- **Extracted entries**

---*---

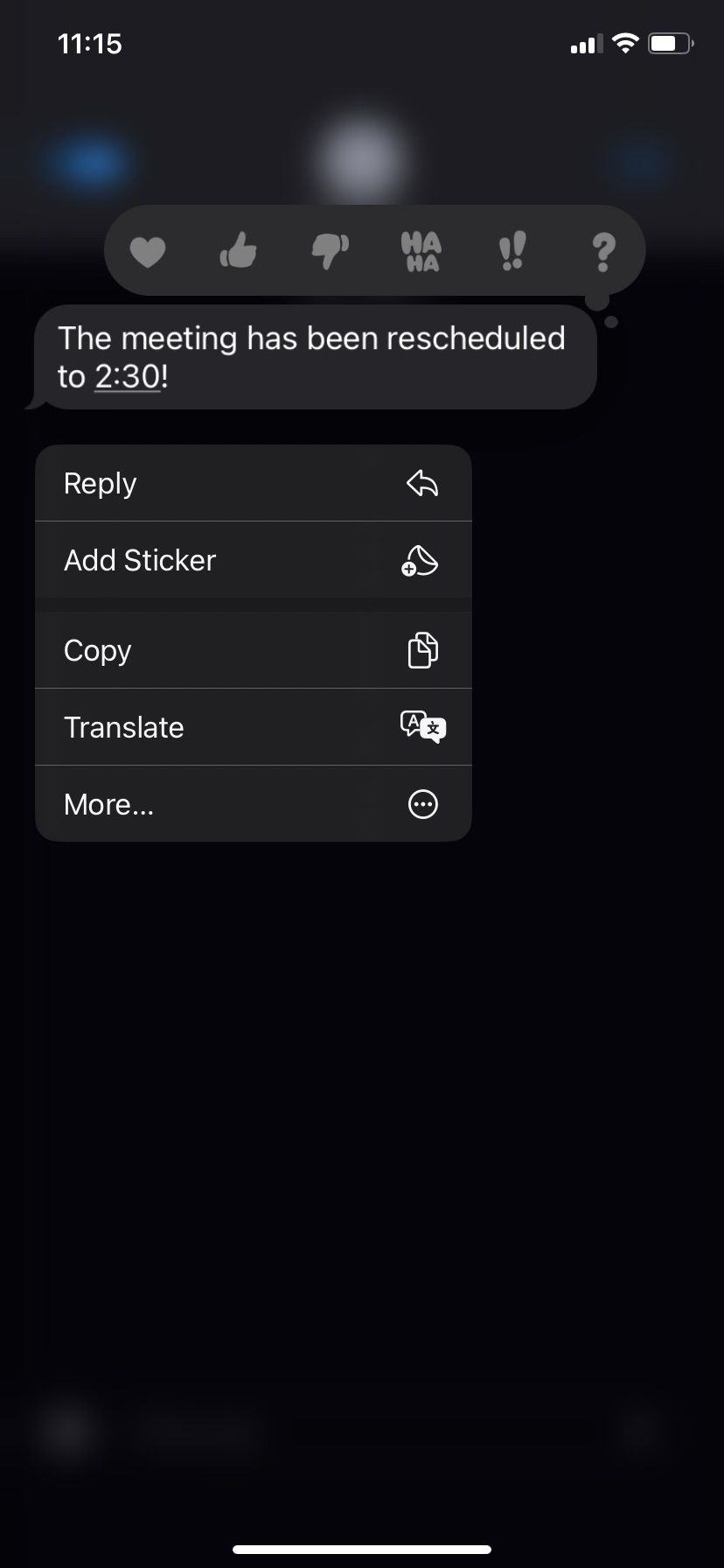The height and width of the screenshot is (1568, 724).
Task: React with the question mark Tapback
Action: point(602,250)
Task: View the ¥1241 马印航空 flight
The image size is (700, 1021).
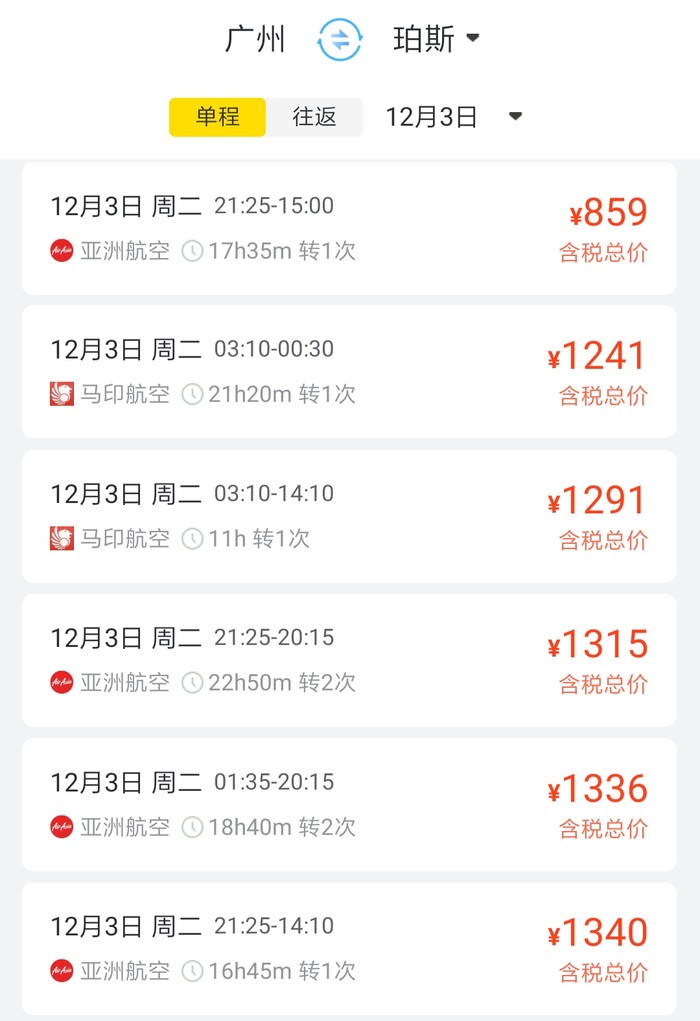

---*---

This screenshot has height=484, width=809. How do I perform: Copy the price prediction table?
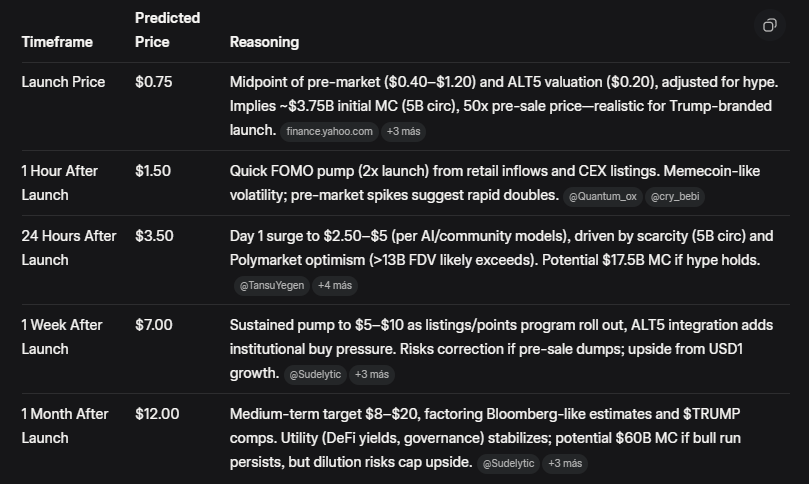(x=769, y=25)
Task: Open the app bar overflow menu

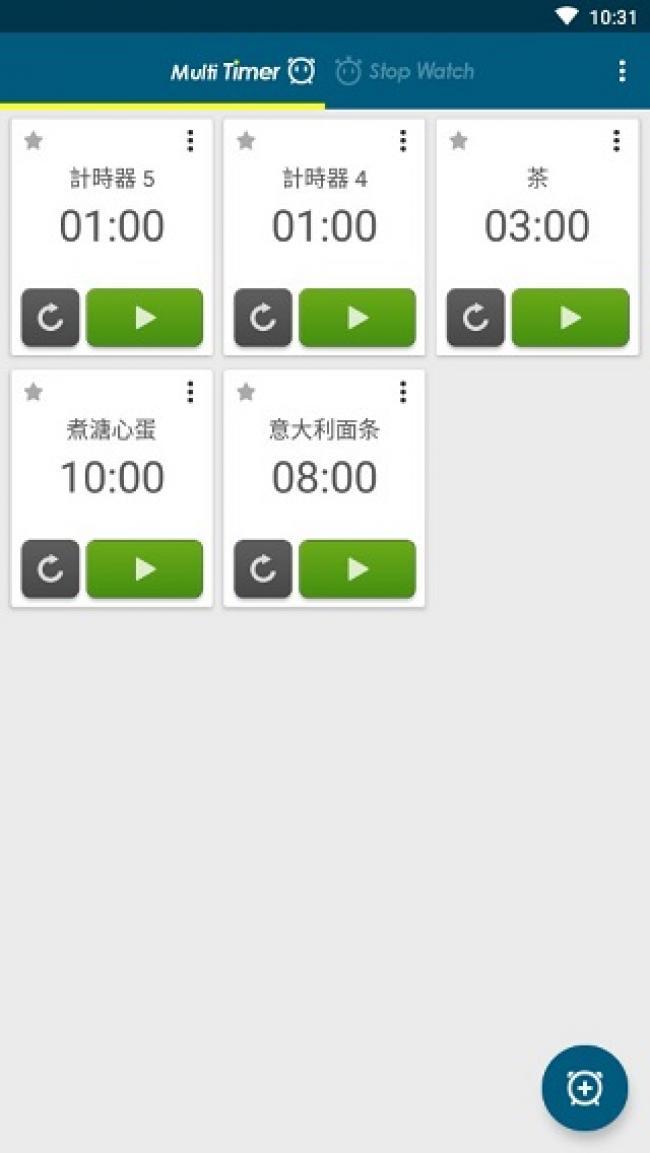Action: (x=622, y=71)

---*---

- **Task details**
Rewrite the lines from the one containing "The height and" through the one containing "The image size is (700, 1021).", inclusive, swapping "flight" for "ticket" and leaving everything else as it is. Omit the pictures from your answer.

- **Task result**
The height and width of the screenshot is (1568, 724).
Task: React with the question mark Tapback
Action: point(602,250)
Task: View the ¥1241 马印航空 ticket
The image size is (700, 1021).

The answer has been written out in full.